| TASK DESCRIPTION |
Please arrange every line of the records below as a Markdown table with the columns "Row" and "Record line," numbering the rows and skipping blank lines. Leave the pictures out of the answer.

| SOURCE DATA |

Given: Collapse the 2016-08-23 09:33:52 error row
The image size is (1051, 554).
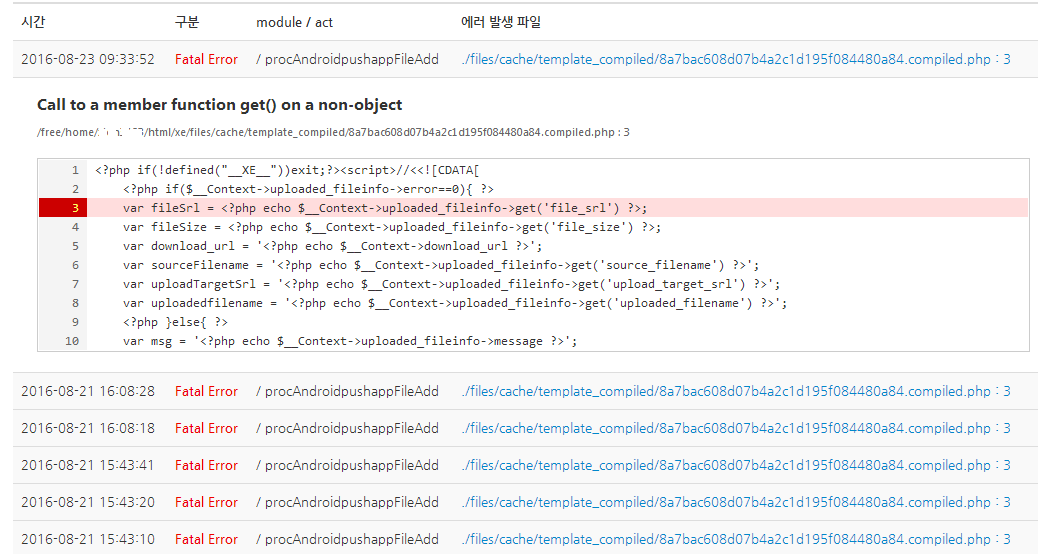Looking at the screenshot, I should pyautogui.click(x=88, y=59).
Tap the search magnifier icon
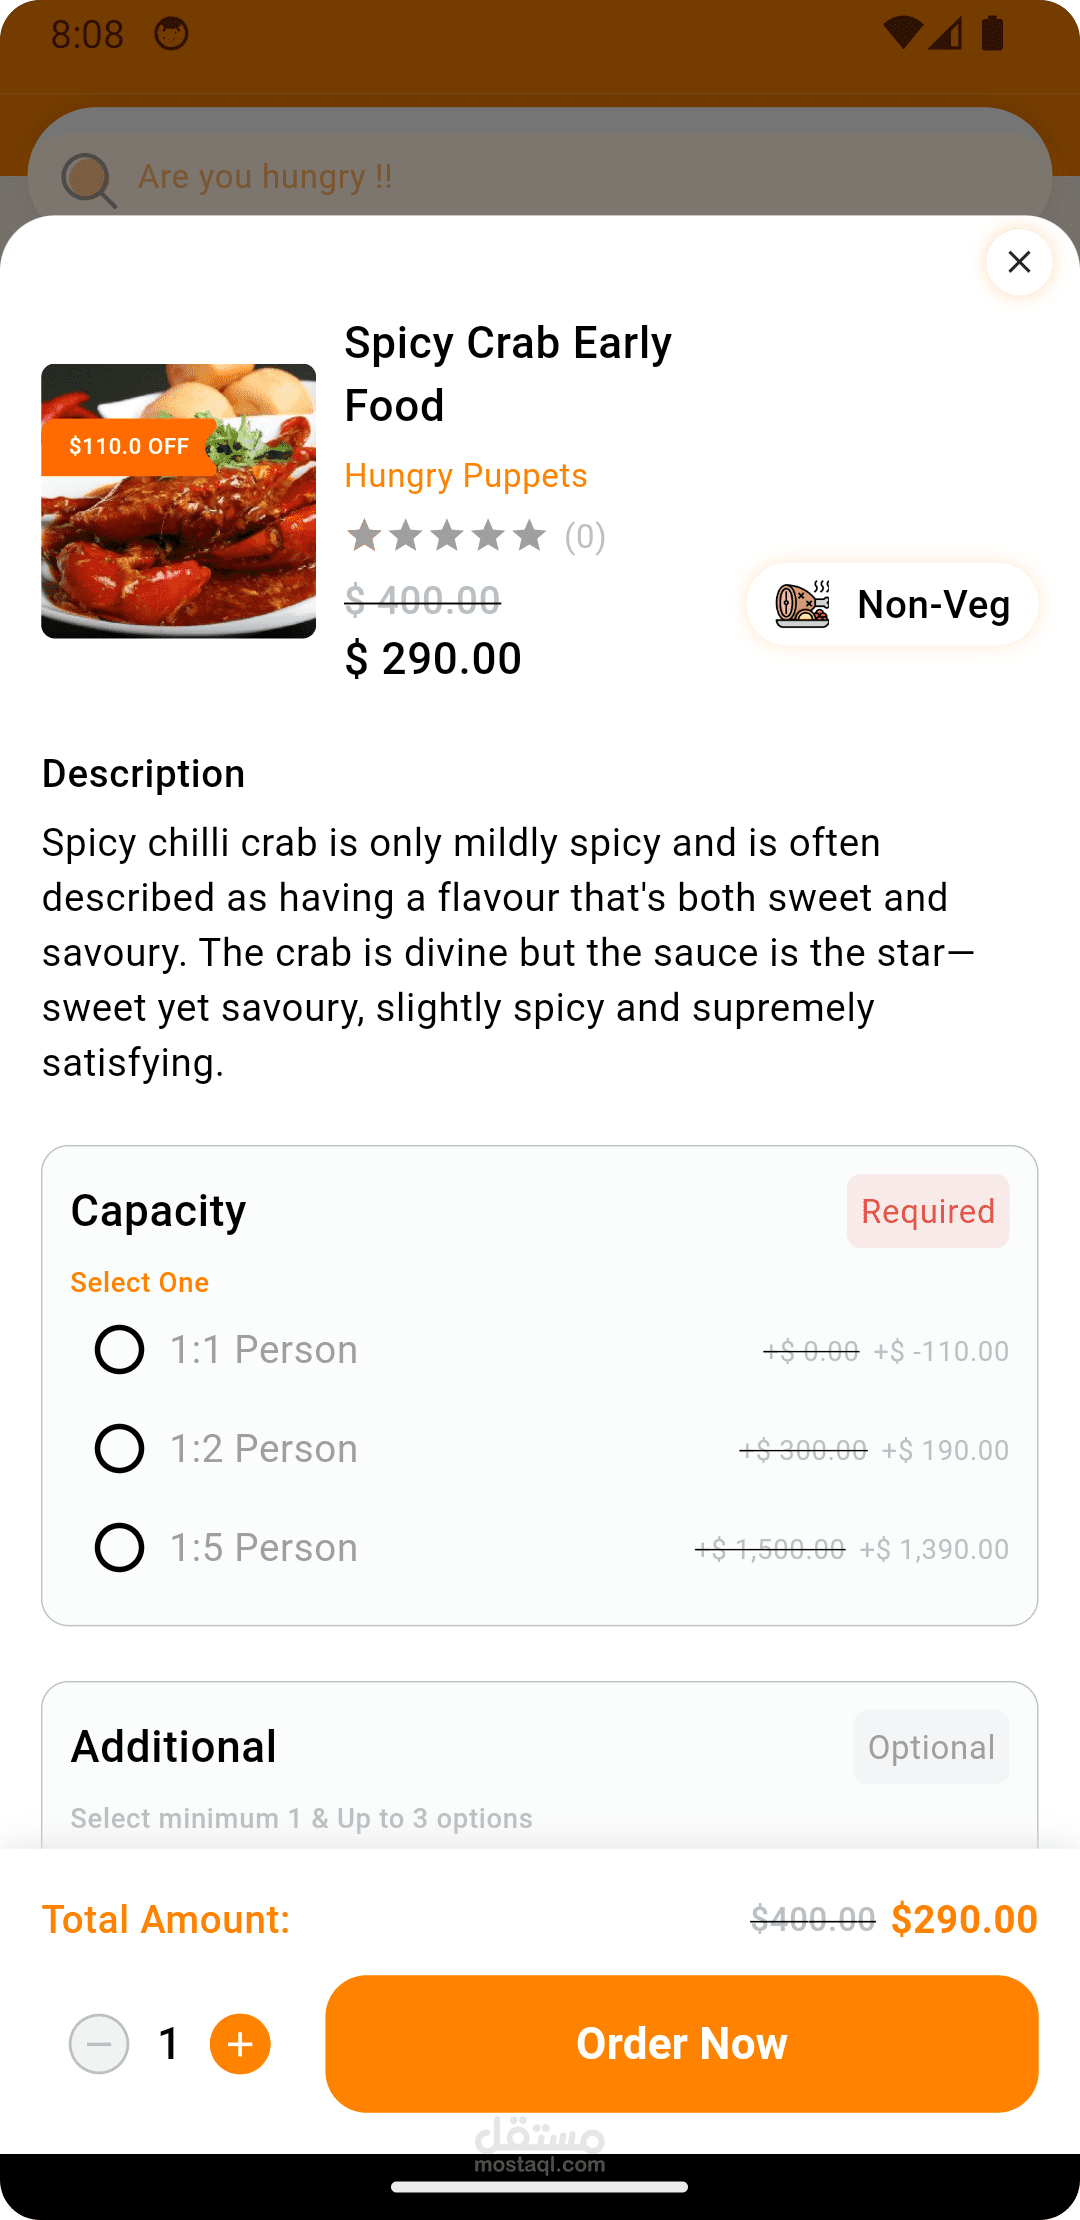 (88, 180)
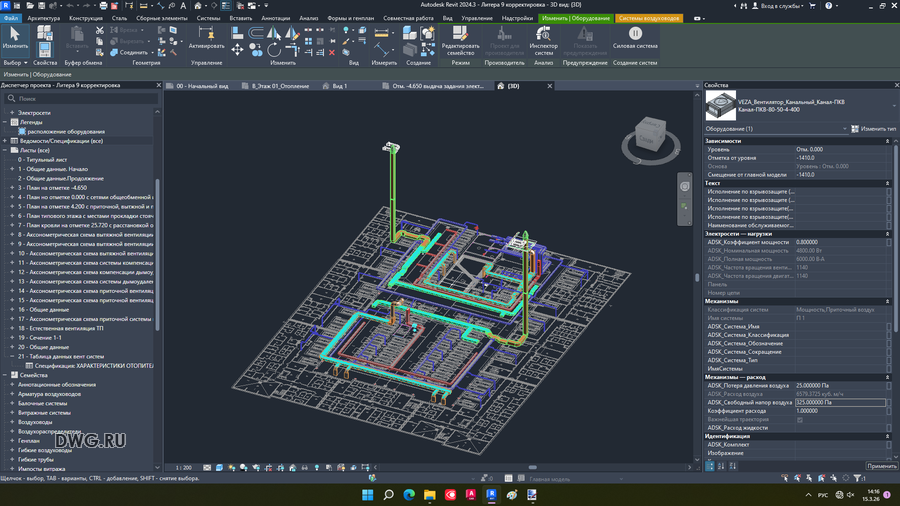Viewport: 900px width, 506px height.
Task: Click the Применить button
Action: [881, 466]
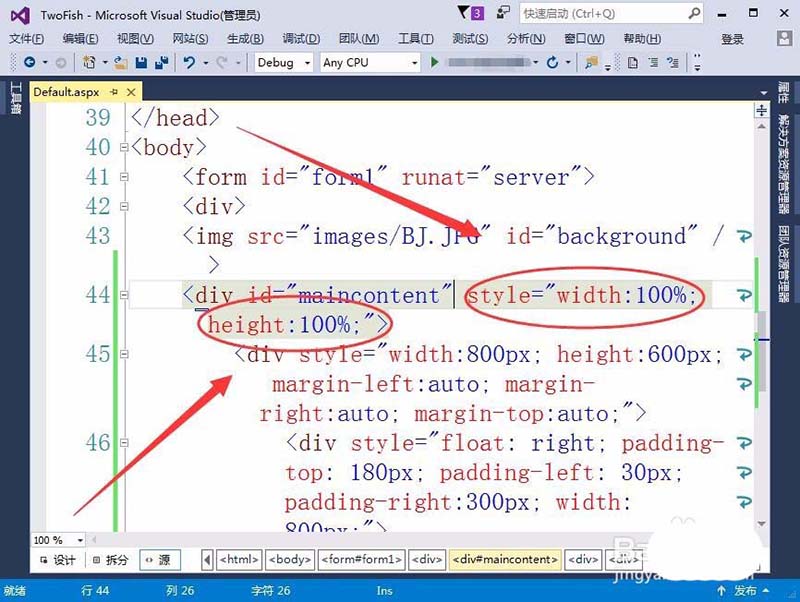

| FINISHED EXERCISE |
| Row | Record line |
|---|---|
| 1 | Given: Collapse the 2016-08-23 09:33:52 error row |
| 2 | The image size is (1051, 554). |
| 3 | Looking at the screenshot, I should pyautogui.click(x=88, y=59). |
| 4 | Tap the search magnifier icon |
| 5 |  (88, 180) |
| 6 | Viewport: 900px width, 506px height. |
| 7 | Task: Click the Применить button |
| 8 | Action: [881, 466] |